Flowtech is coming through FY20 in better shape than most businesses and its earnings recovery will benefit from operational gearing as cost savings come through. This is not reflected in the share price, using the depressed FY19 earnings, the shares are trading on 6.7x historic earnings.
- Resilient and profitable performance in H1: Revenue declined 21.8% to £46.6m (HY19: £59.6m). Gross margin was resilient at 35.1% (HY19: 35.6%) leading to an adj. operating profit of £0.9m (HY19: £6.1m) and adjusted PBT of £0.6m (HY19: £5.6m). Net debt of £14.5m is c. £1.0m lower than stated in March, despite lockdown. The reduction in the working capital commitment is a structural change within the business and it will not materially increase as revenue normalises. With net debt continuing to fall during H2 and new banking facilities in place, the balance sheet is in a strong position.

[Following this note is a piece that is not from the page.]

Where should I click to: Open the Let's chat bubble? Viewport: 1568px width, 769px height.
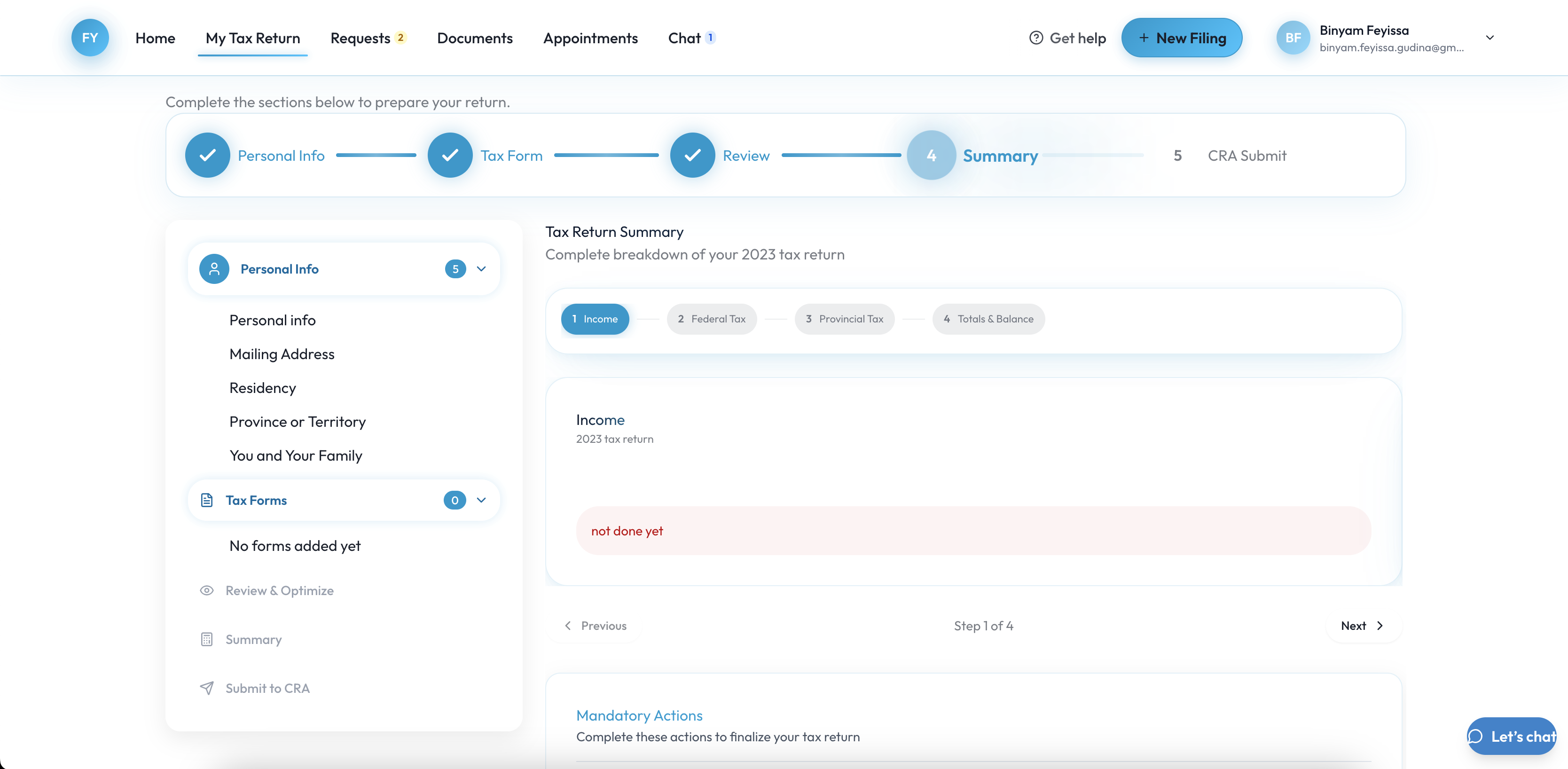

- Improving revenue trends will see an improvement in profitability in H2: April bore the brunt of the lockdown impact with revenue declining 41%. Since restrictions started to ease, Flowtech has seen four months of steadily improving revenue trends with August 12% down yoy. This should continue as it annualises easier comps in Q4 and should result in H2 profitability being higher than H1, albeit down yoy. Short term visibility has improved during the summer but the medium to longer term outlook remains unclear. The economic fallout post government support schemes coming to an end during the autumn make forecasting difficult, exacerbated for businesses such as Flowtech that have short term order books (c. six weeks). However, Flowtech Fluidpower’s focus on MRO markets will see it weather a prolonged downturn better than most, as evidenced by its performance to date this year.
- Valuation compelling on recovery potential: On depressed FY19 earnings the shares are trading on 6.7x and 6.1x EV/EBITDA (with the caveat net debt in FY20 will be lower than FY19A).